- TRAVAIL À FAIRE: Sélectionnez et recopiez chaque ligne des données qui contient le mot « click ». Tenez compte des majuscules et des minuscules.

- DONNÉES DE DÉPART:

'''

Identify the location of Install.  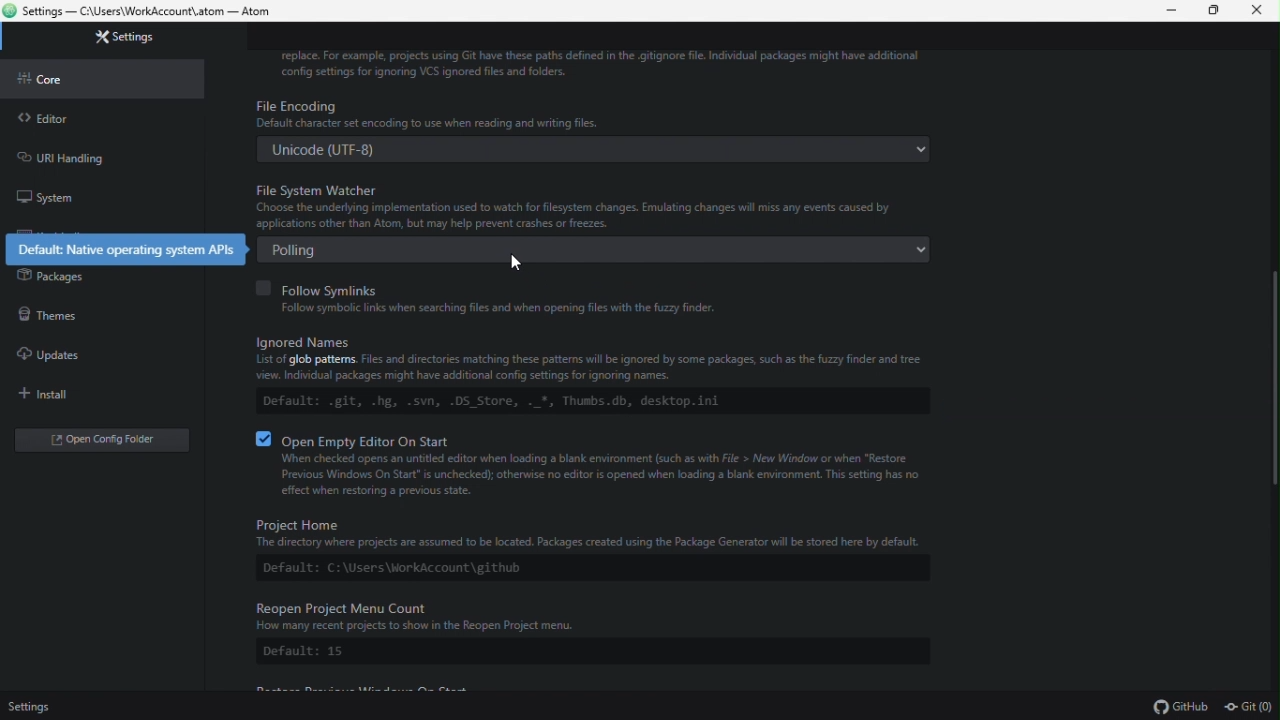
(94, 394).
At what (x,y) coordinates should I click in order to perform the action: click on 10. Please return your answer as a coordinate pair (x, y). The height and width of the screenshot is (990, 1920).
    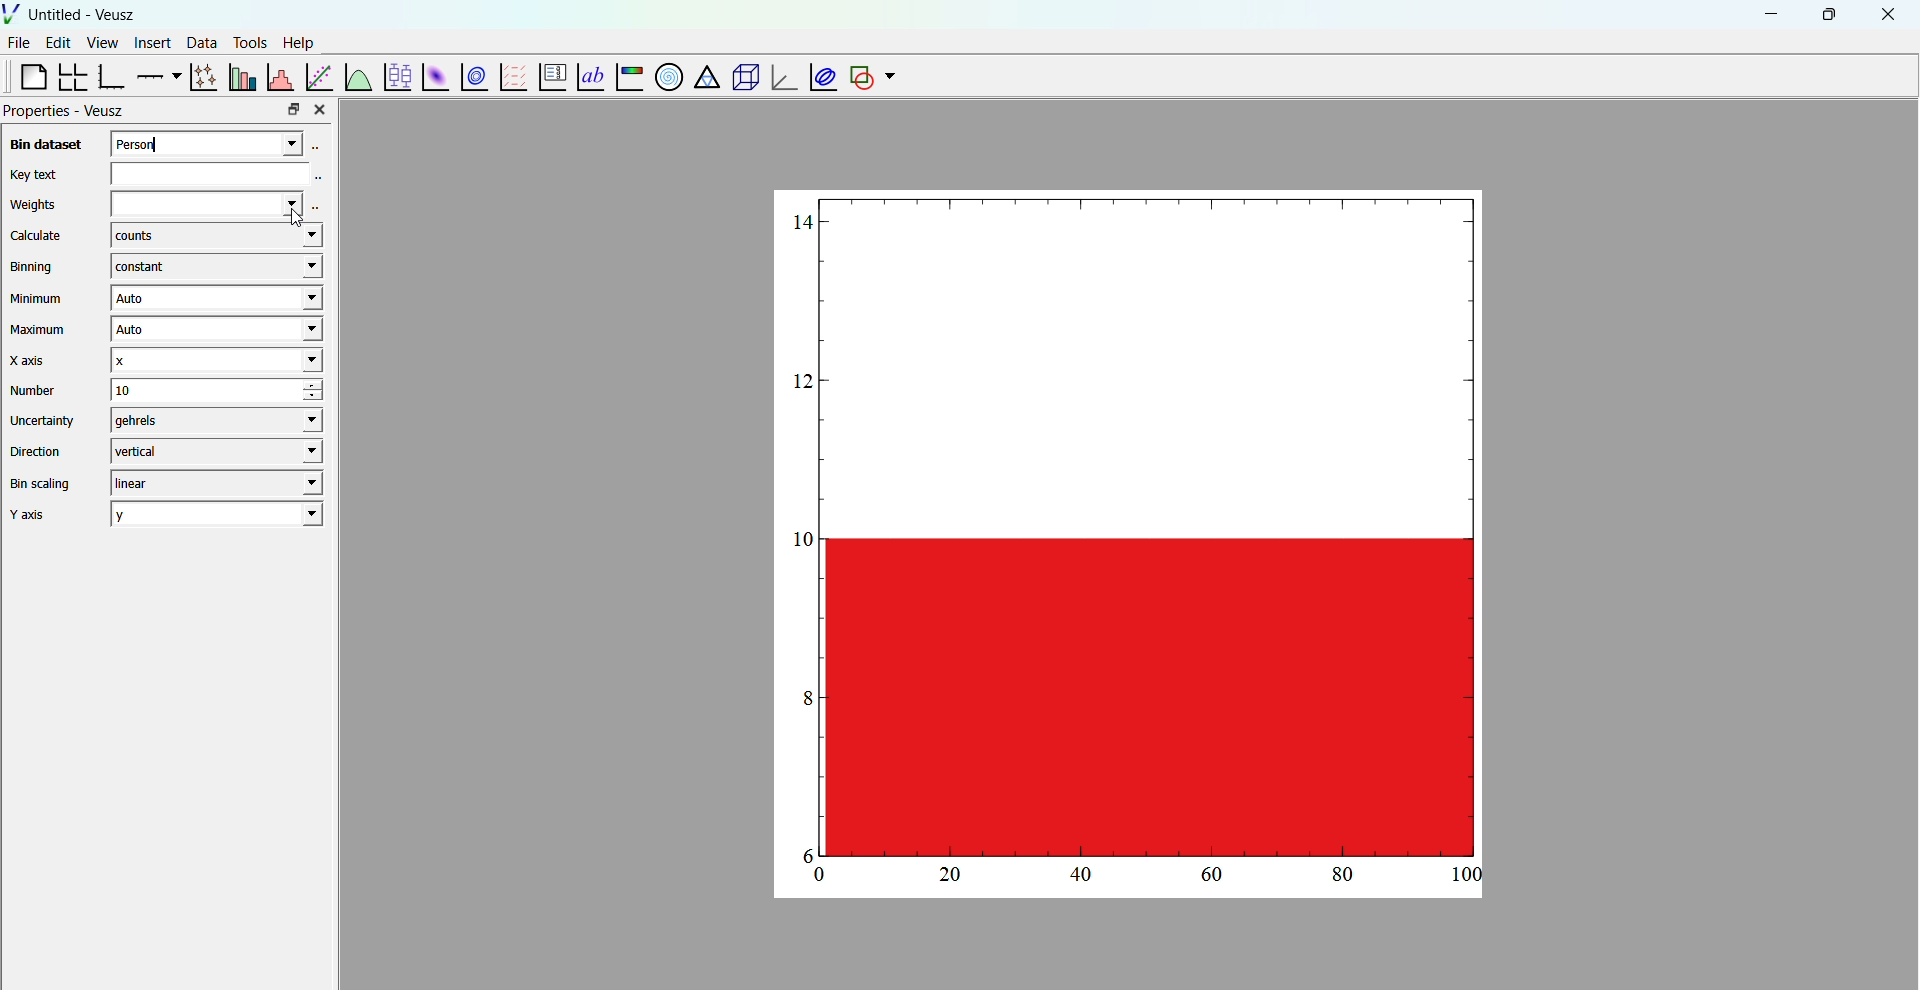
    Looking at the image, I should click on (189, 390).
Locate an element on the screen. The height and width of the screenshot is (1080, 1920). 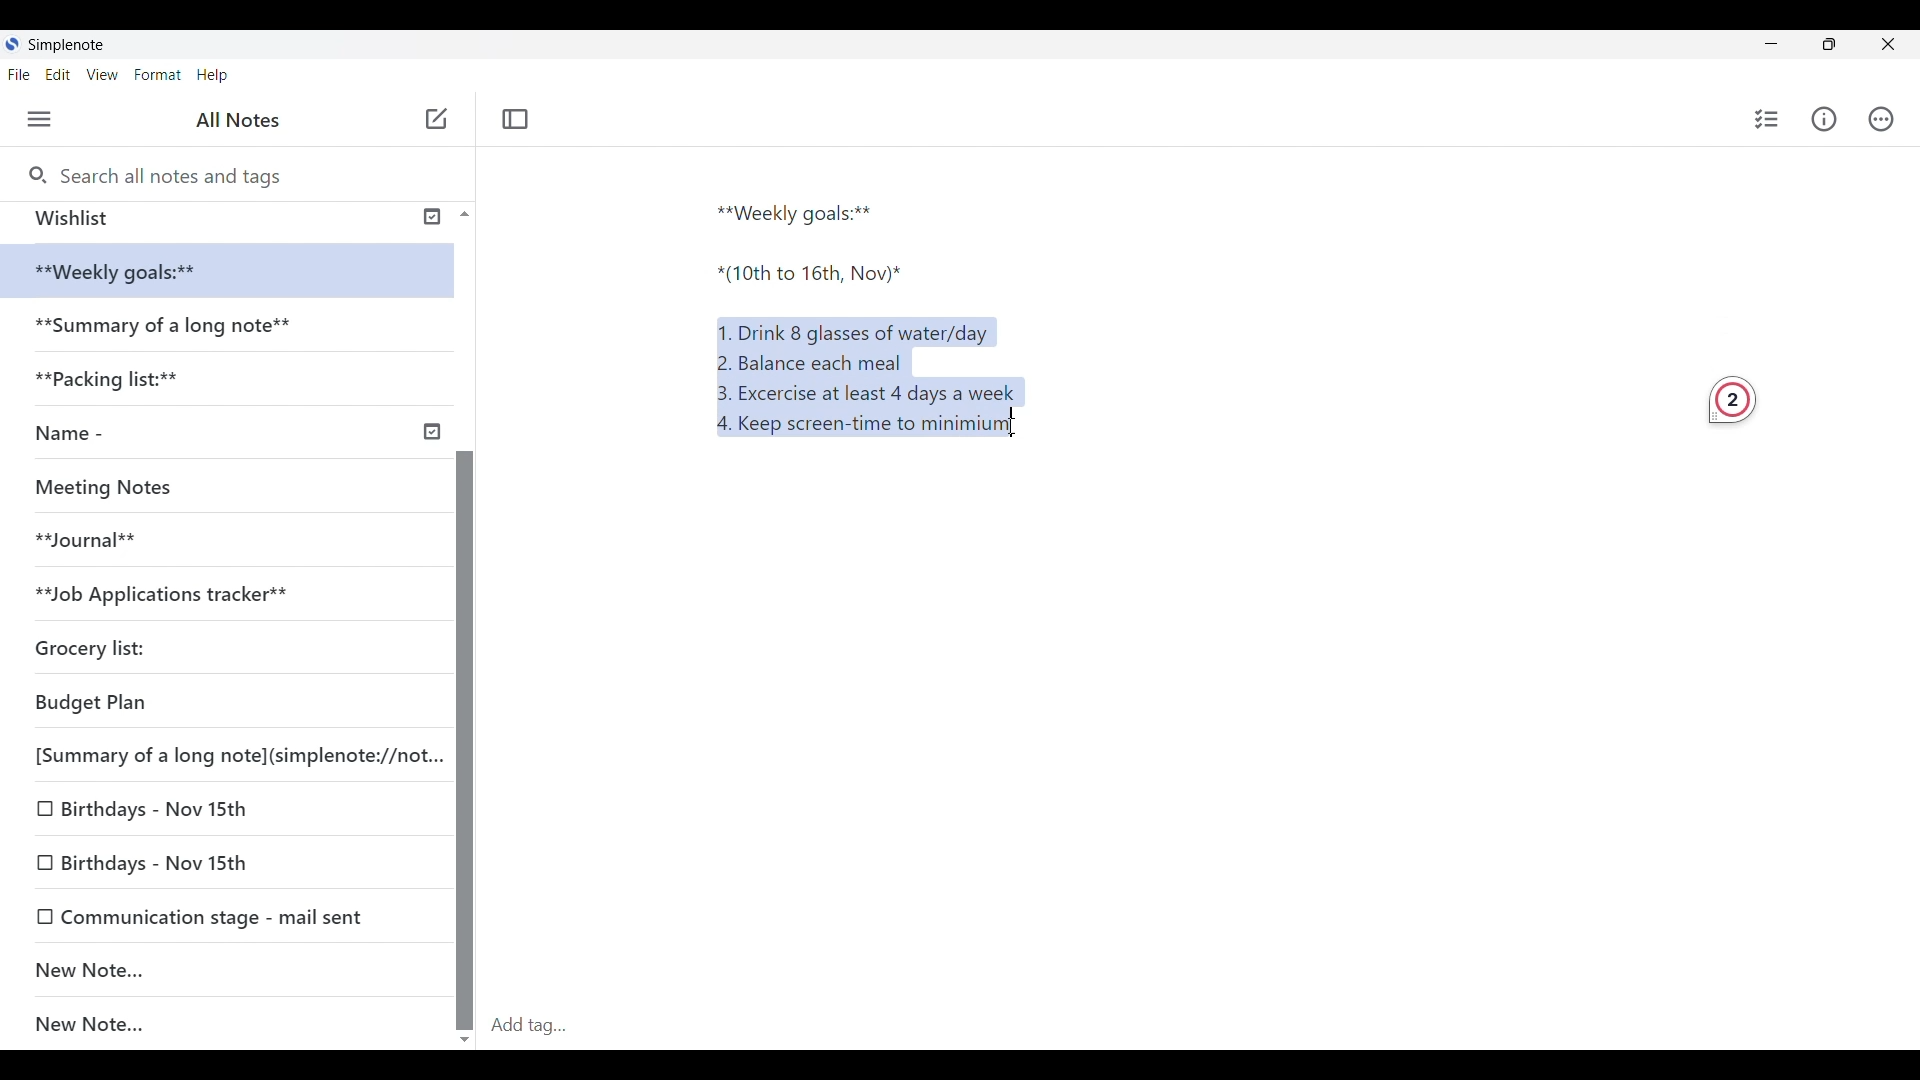
**Journal** is located at coordinates (96, 537).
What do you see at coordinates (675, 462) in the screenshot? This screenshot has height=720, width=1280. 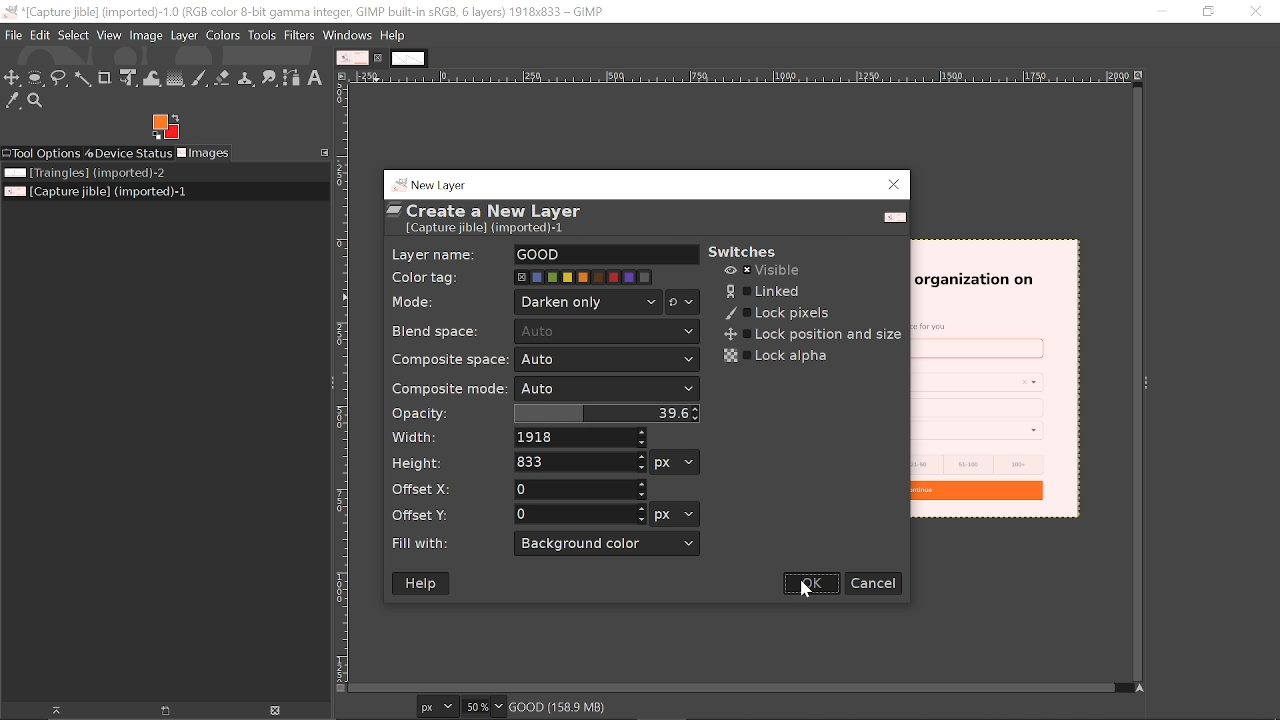 I see `Height Units` at bounding box center [675, 462].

'''

- EXERCICE TERMINÉ:
At what (x,y) coordinates should I click in order to perform the action: click on 10. Please return your answer as a coordinate pair (x, y). The height and width of the screenshot is (990, 1920).
    Looking at the image, I should click on (189, 390).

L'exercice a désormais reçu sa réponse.